In my eagerness to discover a new detective story, I had pretty much skipped over the reference to the “Clerihew” until I went online to look for Bentley’s books and also discovered this:
In this book, Bentley says he thinks this sort of nonsense verse must have come into existence when he and his friends were about 16 years old, which would have been about 1890. Each member of the group tried his hand at writing “Clerihews.” E.C. copied them into a notebook and G.K. drew the illustrations. Chesterton’s father even contributed a few. Bentley later gave the notebook to a friend whose wife, when he died, gave it to the library at St. Paul’s School, which Bentley and Chesterton had attended. This notebook was “lost” until 1981.
In 1905, Bentley published forty Clerihews in a book called Biography for Beginners: Being a Collection of Miscellaneous Examples for the Use of Upper Forms, with illustrations by G.K. Chesterton. Since the original notebook had been lost, he and Chesterton must have written those forty Clerihews from memory. More Biography was published in 1929, and Baseless Biography in 1939.

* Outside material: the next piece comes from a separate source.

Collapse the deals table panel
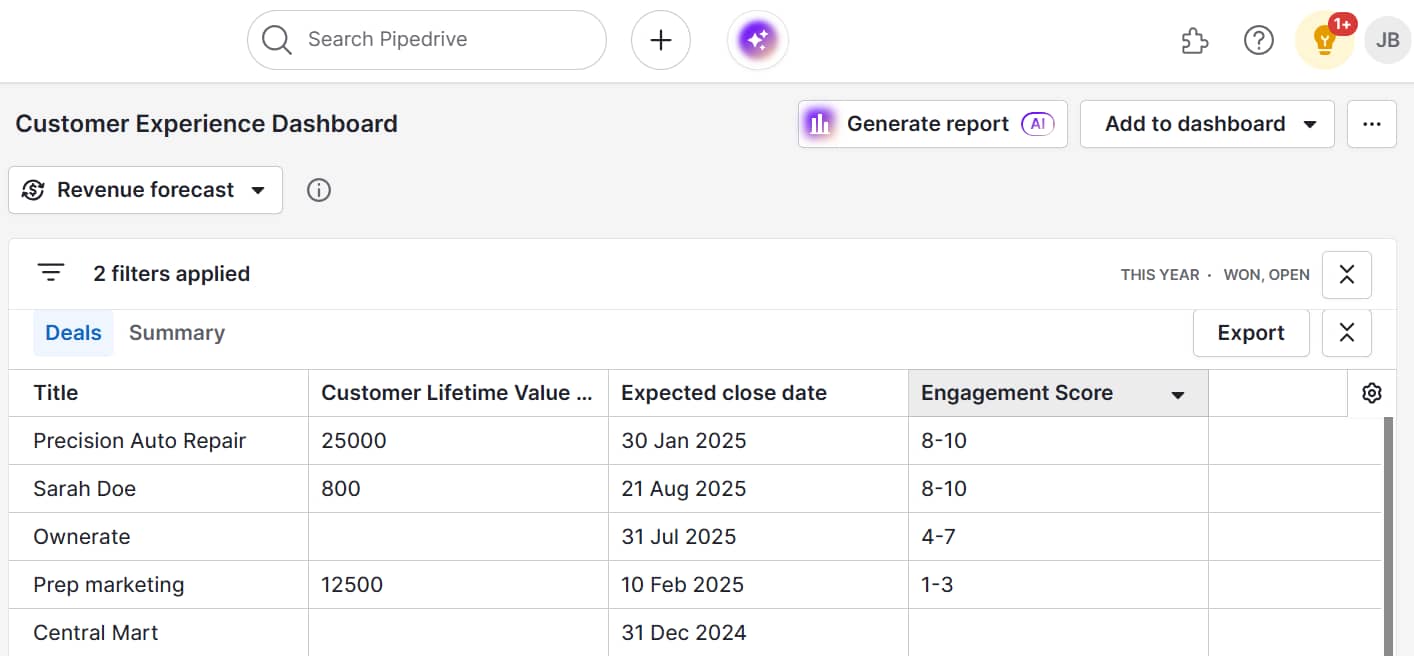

In 1982, The Complete Clerihews of E. Clerihew Bentley, was published. It was a collection of all the Clerihews from those three books. The Sunday Times ran a Clerihew-writing contest. This attracted the attention of St. Paul’s librarian, who contacted the Press and told them of the existence of that old notebook.
Part of the introduction to The First Clerihews is “The History of the Clerihew,” which Bentley had included in his 1940 autobiography. In it, he fabricates some of his “research” into the fascinating life of Sir Humphrey Davy in order to establish the first Clerihew as biography. He goes on to discuss the proper way to write such biographies.

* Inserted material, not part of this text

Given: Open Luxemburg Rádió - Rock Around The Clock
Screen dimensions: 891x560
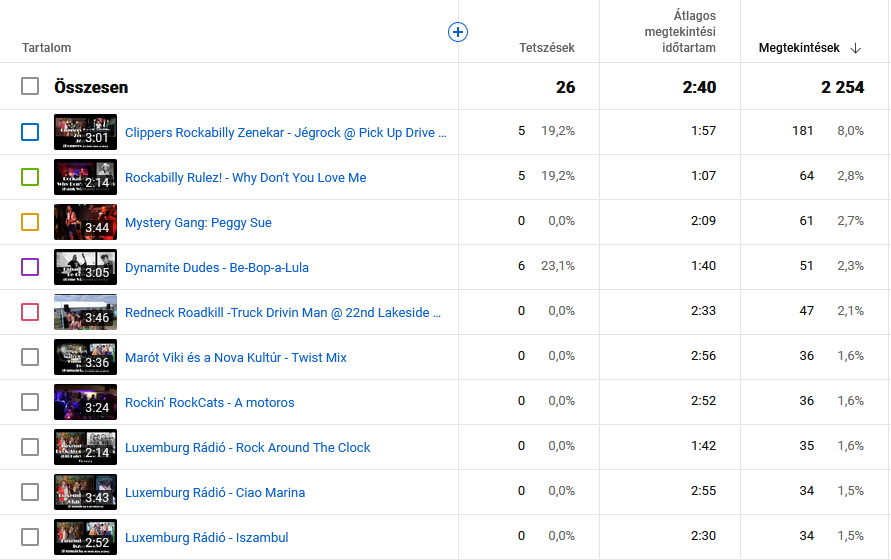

“One must not, in the first place confine oneself merely to what is historic, in the large sense, about the life that is in question. One has to depict the man as he was, not his achievement only. I may cite as an example of failure in this sense, a biography which, because of the weakness I mean, has not been included in either of my published volumes.
Frederick the Great
Became King at twenty-eight.
In a fit of amnesia
He invaded Silesia.
In this there is nothing with which the dry-as-dust historiographer could possibly quarrel. The facts are undeniable . . . Truthful and reliable– yes; even slavishly so. But where is the human appeal? Where the probing psychological touch? Frederick, after all, was something more than a dynast, a militarist, and a mental case; but in these sapless lines what hint is given us of the riches of that daemonic personality?”
What then is the proper approach to Clerihews?
“Without going so far as to say, with Mr. Henry Ford, that ‘History is bunk’, I do consider that the personal element far transcends it in importance when this special literary form is in question. For example, who can deny the excellence of the following biography, the authorship of which I do not know, and which has not, so far as I know, been published?
The Emperor Pertinax
Possessed a certain axe
With which he used to strike
Those whom he did not like.
This is an admirable presentation, not of the Emperor as he played his part in the world’s stage, but of the man as he was known to those nearest and most intimate–a spirit by nature impatient, hasty, temperamental if you will; but sincere, direct, honest, in essence lovable”
Why, yes. Of course. The personal touch.
And the complete lack of shame in reaching for a rhyme. I can almost see this group of boys lounging in one of their parents’ living room revelling in their own cleverness. Bentley and Chesterton seem never to have lost the sense of fun that inspired the Clerihew.